May 4, 2001
Privacy has increasingly become a concern in today’s modern, wired world where every purchase you make is monitored, where your preferences are stored and analyzed by every online vendor whether you buy anything or not, and where advertising is targeted specifically to your geographic region, age group, and speed at closing that annoying pop-up window that tries to sell you crap no one wants. It’s enough to make you think the only really smart people are the ones who’ve fashioned aluminum foil hats to prevent their thoughts being read by shadow agents in black helicopters.
I never thought of myself as a particularly private person until I started riding the bus, where complete strangers will describe in meticulous detail their recent hemorrhoid surgery. Apparently these people have given up entirely on the idea of privacy and decided to live completely unencumbered. They’re living in metaphorical glass houses. (Let’s just hope they stop there.) For the rest of us who would like to keep some level of privacy, I’ve been doing some research, and here are some helpful hints:
Never buy anything online. Believe it or not, there are places called "stores" that actually sell many of the things you can buy online. Some of these places, believe it or not, even sell things you can’t necessarily find online. The only trouble with buying things in a "store" is that you generally have to interact with a person who may be able to identify you later.
Always pay with cash. Using a credit card means all your movements are carefully tracked. Paying cash for some very expensive items (television sets, stereos, rare jewelry) may attract attention, or you may simply be concerned about carrying such large amounts of money. In these cases, make arrangements to come back and pick up the items after the stores have closed, and when there’s nobody around.

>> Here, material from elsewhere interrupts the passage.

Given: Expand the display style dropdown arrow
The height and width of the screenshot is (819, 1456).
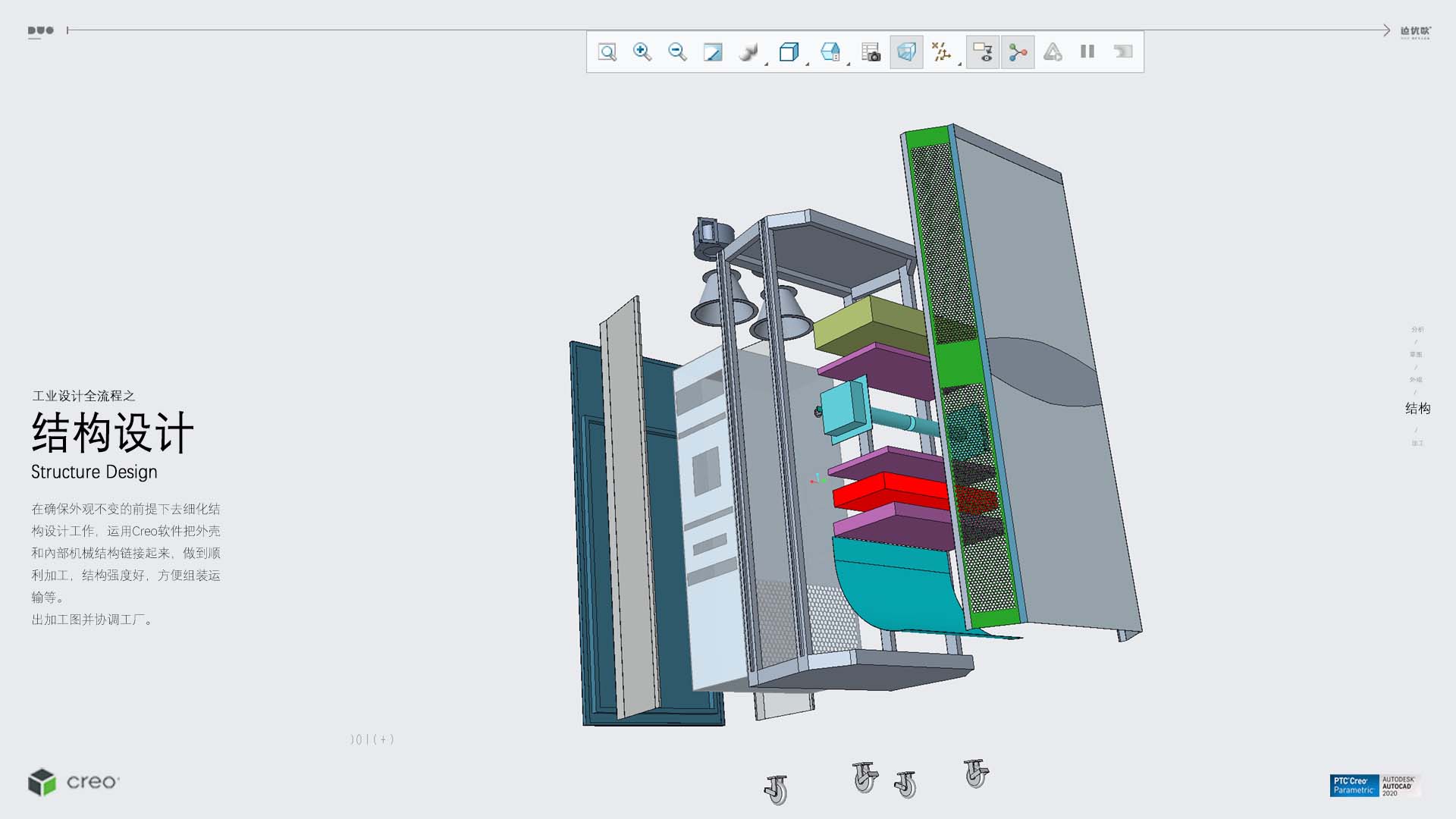Looking at the screenshot, I should 767,64.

Get a post office box, preferably one in a state or province other than the one where you currently reside. The added benefit of this is that every place has better mail service than where you live, so you won’t have to worry about your mail being lost, stolen, or opened, even though you may only be able to pick it up once a month.
Always wear a dark suit and dark glasses. When people in the movies dress this way, they’re always able to slip through large crowds completely unnoticed. What works in the movies must work in real life.
Have all your plastic surgery done in Brazil. This is especially important if you’re a person who has special privacy concerns (for instance, a serial killer, or if you were believed to have been killed in that yacht explosion and have spent years plotting your revenge).
When robbing a bank during normal business hours, always wear a humorous mask, such as a clown mask. This will not only prevent fellow bank patrons from identifying you later, it will also psychologically scar any children present.
When robbing a bank after hours, make sure you give the security guard time to fall asleep. About ten minutes after the doors are locked should do it. Also, shoot out all video cameras.
Avoid getting an e-mail account at all costs. Getting e-mail is just asking to be subjected to useless and annoying advertising. Avoid getting a television set for the same reason.
Finally, enjoy this week’s offerings. They have absolutely nothing to do with privacy, so they’ll be a pleasant distraction while I collect detailed demographic information about every one of you.
(Mother’s Day is still more than a week away, but here’s a preview–CW)
My mother taught me TO APPRECIATE A JOB WELL DONE:
"If you’re going to kill each other, do it outside –
I just finished cleaning!"
My mother taught me RELIGION:
"You better pray that will come out of the carpet."
My mother taught me about TIME TRAVEL:
"If you don’t straighten up, I’m going to knock you into the middle of next week!"
My mother taught me LOGIC:
"Because I said so, that’s why."
My mother taught me FORESIGHT:
"Make sure you wear clean underwear, in case you’re in an accident."
My mother taught me IRONY:
"Keep crying and I’ll *give* you something to cry about."
My mother taught me about the science of OSMOSIS:
"Shut your mouth and eat your supper."
My mother taught me about CONTORTIONISM:
"Will you *look* at the dirt on the back of your neck!"
My mother taught me about STAMINA:
"You’ll sit there ’til all that spinach is finished."
My mother taught me about WEATHER:
"It looks as if a tornado swept through your room."
My mother taught me how to solve PHYSICS PROBLEMS:
"If I yelled because I saw a meteor coming toward you, would you listen then?"
My mother taught me about HYPOCRISY:
"If I’ve told you once, I’ve told you a million times – DON’T EXAGGERATE!!!"
My mother taught me THE CIRCLE OF LIFE:
"I brought you into this world, and I can take you out."
My mother taught me about BEHAVIOR MODIFICATION:
"Stop acting like your father!"
My mother taught me about ENVY:
"There are millions of less fortunate children in this world who don’t have wonderful parents like you do!"